Data items
== == ==
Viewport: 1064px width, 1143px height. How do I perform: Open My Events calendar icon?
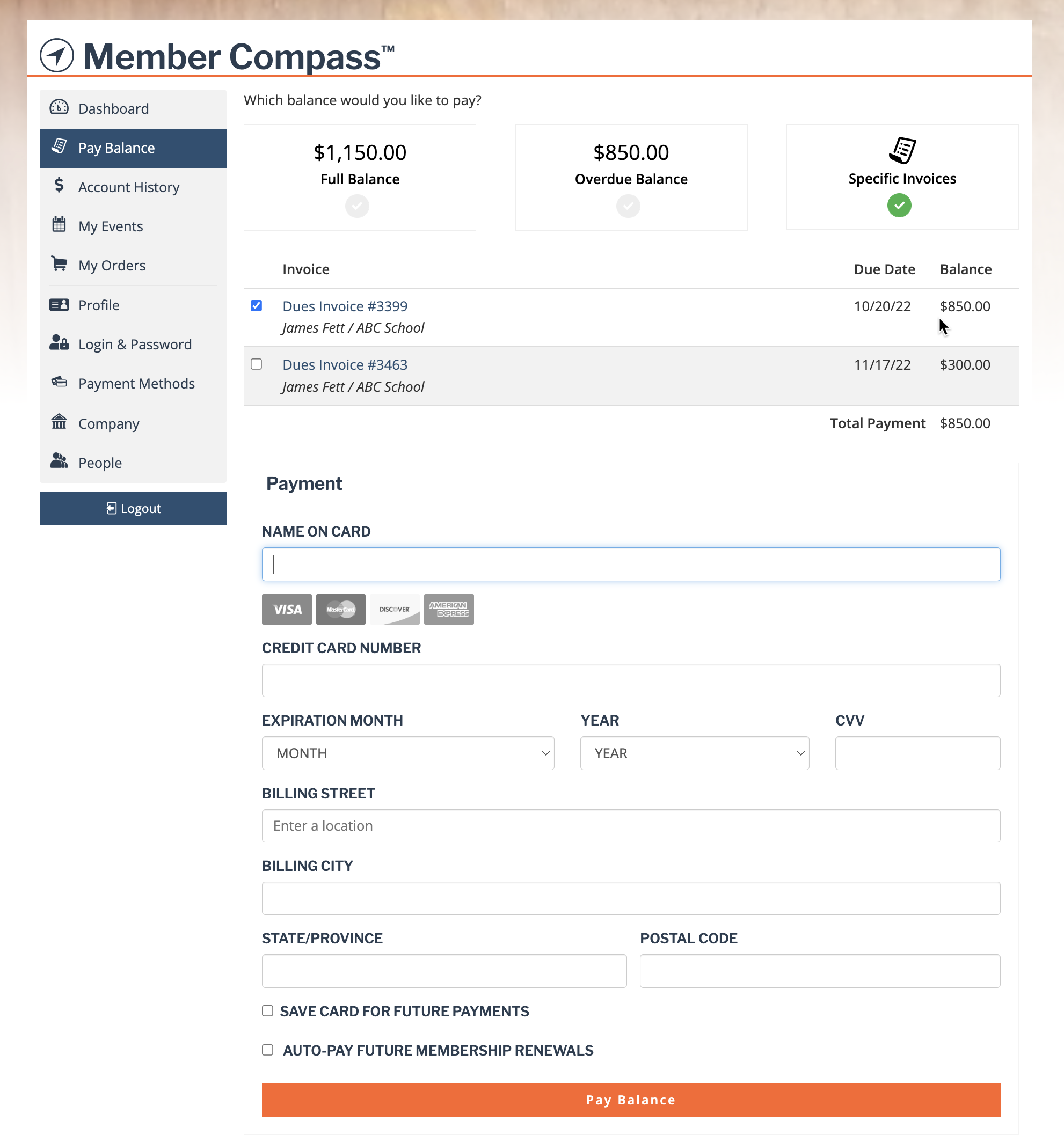click(x=59, y=225)
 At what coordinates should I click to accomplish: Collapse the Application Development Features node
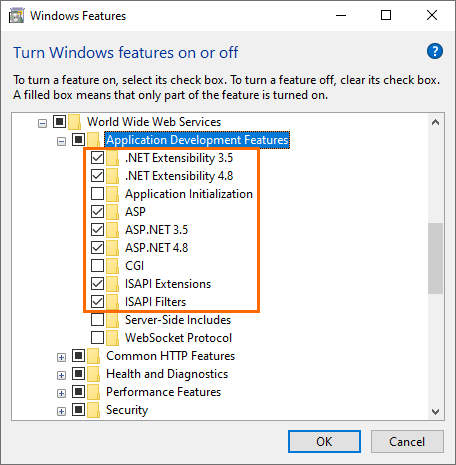[61, 142]
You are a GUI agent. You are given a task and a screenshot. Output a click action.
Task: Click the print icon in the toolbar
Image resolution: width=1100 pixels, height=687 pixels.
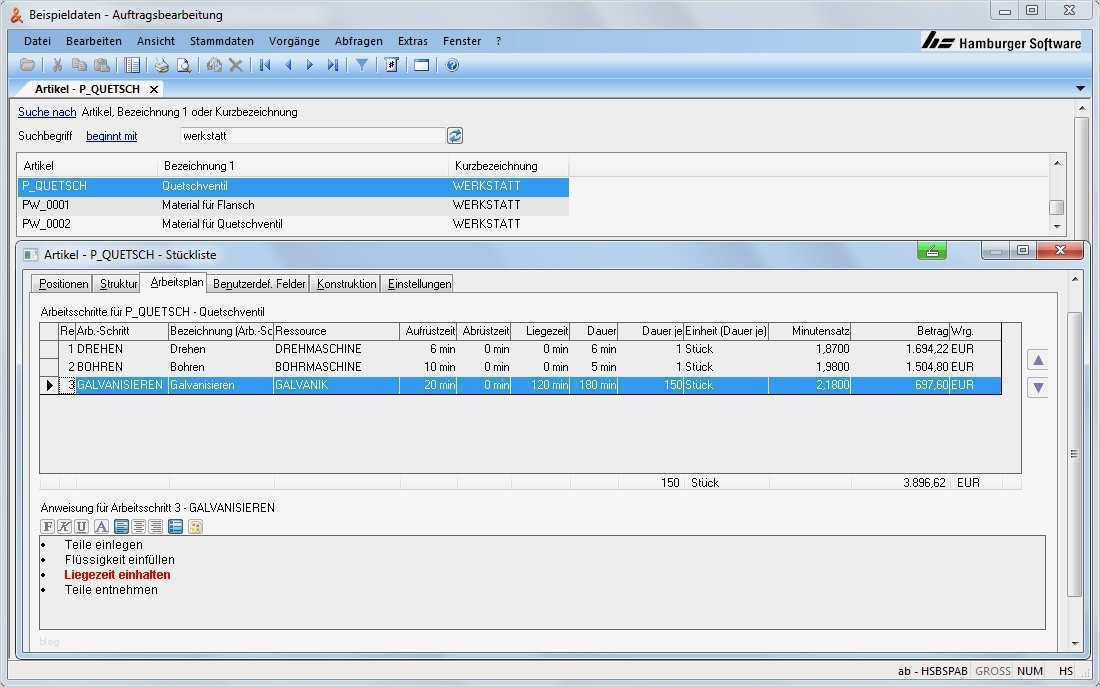click(161, 65)
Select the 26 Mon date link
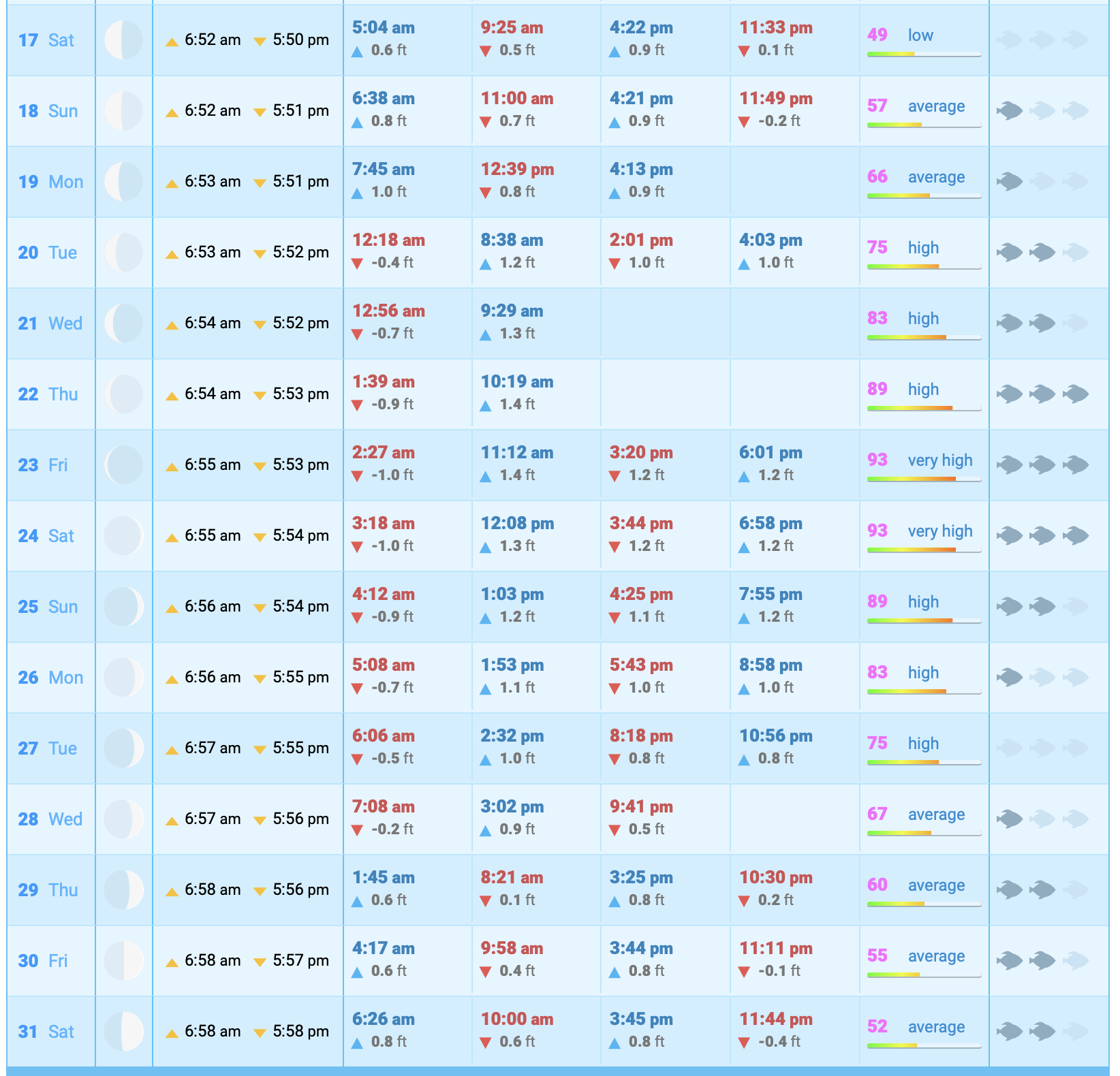Image resolution: width=1120 pixels, height=1076 pixels. pos(50,678)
== == ==
Task goal:
Copy out the data above to the letter, and keep every picture out of it.

Task solution:
Viewport: 1064px width, 1143px height. How do I perform: Open My Events calendar icon?
click(x=59, y=225)
 At what coordinates should I click to accomplish: Collapse the Application Development Features node
[61, 142]
You are a GUI agent. You are given a task and a screenshot. Output a click action.
Task: Click the print icon in the toolbar
Image resolution: width=1100 pixels, height=687 pixels.
click(161, 65)
Select the 26 Mon date link
Image resolution: width=1120 pixels, height=1076 pixels. pos(50,678)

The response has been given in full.